Em relação aos procedimentos tradutórios, como o da manutenção da “letra”, alguns exemplos de nossa tradução ilustram nosso modo de verter o texto de Buscalioni (1901). O primeiro é concernente à palavra “índio” ou “indiano”, utilizada para se referir aos habitantes autóctones. Hoje, a palavra “índio” está caindo em desuso, sendo indicado o termo “indígena” ou “autóctone” no seu lugar, mas optamos por mantê-la nas vinte e duas vezes em que o autor a utiliza neste capítulo para marcar o seu posicionamento e a temporalidade da palavra. O mesmo acontece com a palavra “selvagem”. O uso de “selvagem” para descrever os indígenas demonstra o caráter estereotipado com que as nossas populações autóctones eram vistas. Mesmo sabendo e reconhecendo que é uma palavra com forte carga semântica, mantivemos o uso de “selvagem” na tradução justamente para mostrar ao leitor do século XXI a forma como eram descritas as populações indígenas do Brasil e da América.

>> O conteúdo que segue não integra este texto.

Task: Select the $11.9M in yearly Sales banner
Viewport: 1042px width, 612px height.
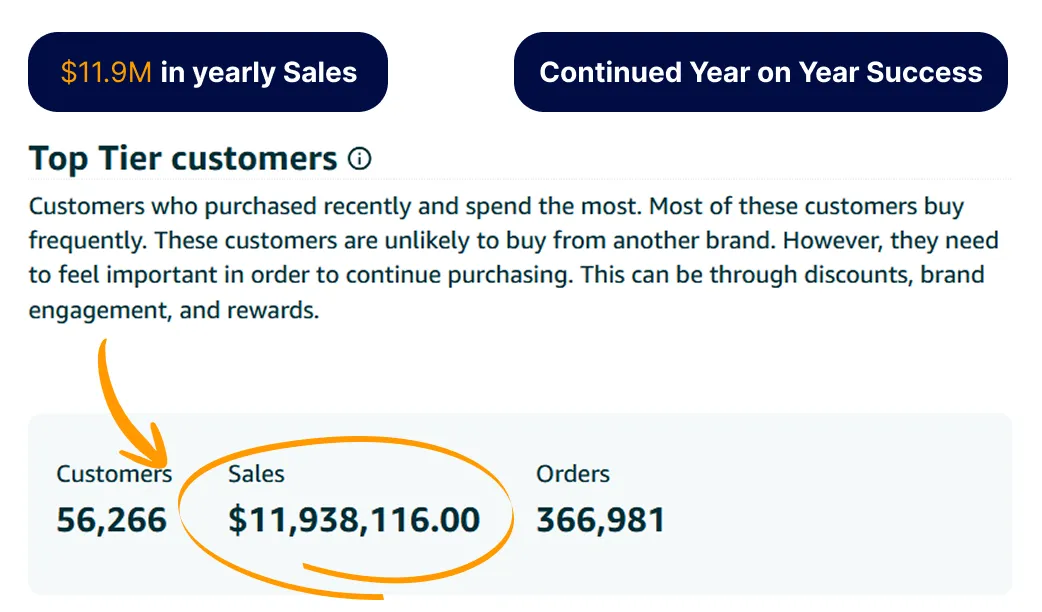Action: [208, 72]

Quando não encontramos um termo que consideramos adequado na tradução, optamos por estratégias que pudessem de alguma maneira manter a sua iconicidade (Berman, 2013). É o caso da utilização da nota de rodapé número 6, em que explicamos o significado do termo “terriccio”, que foi traduzido por “terra”: “[...] o termo ‘terriccio’ em italiano indica que se trata da terra que está disposta superficialmente no solo, não compactada e misturada com substâncias orgânicas decompostas, especialmente vegetais” (Berman, 2013, p. 75). Ao usar o termo “terriccio” no contexto de um cemitério, o autor especifica um tipo específico de terra, que poderíamos ter traduzido por “terra adubada”, “terra solta” ou ainda “terra orgânica”, contudo, no nosso entender, essas expressões, associadas ao lugar cemitério, poderiam fornecer uma ideia deturpada e mesmo desrespeitosa, empobrecendo a imagem icônica, e por isso optamos pela manutenção do termo neutro “terra” associado à explicação em nota de rodapé. O termo “giaciglio”, utilizado para se referir à cama dos indígenas, também nos obrigou a refletir mais longamente sobre o tema. Em italiano, o termo significa uma cama miserável, ou improvisada, ou ainda um leito para animais. Para não alongar/clarificar o texto, optamos por usar a palavra cama entre aspas, traduzindo-a na expressão: “a parte essencial da ‘cama’”, o que, a nosso ver, e a partir do texto-contexto, manteve a indicação de que se tratava de uma cama humilde. Ainda no sentido de buscar preservar a letra do autor, mantivemos na tradução as palavras estrangeiras usadas pelo autor, bem como procuramos manter tanto a sintaxe quanto a pontuação do texto, e a colocação das palavras no texto.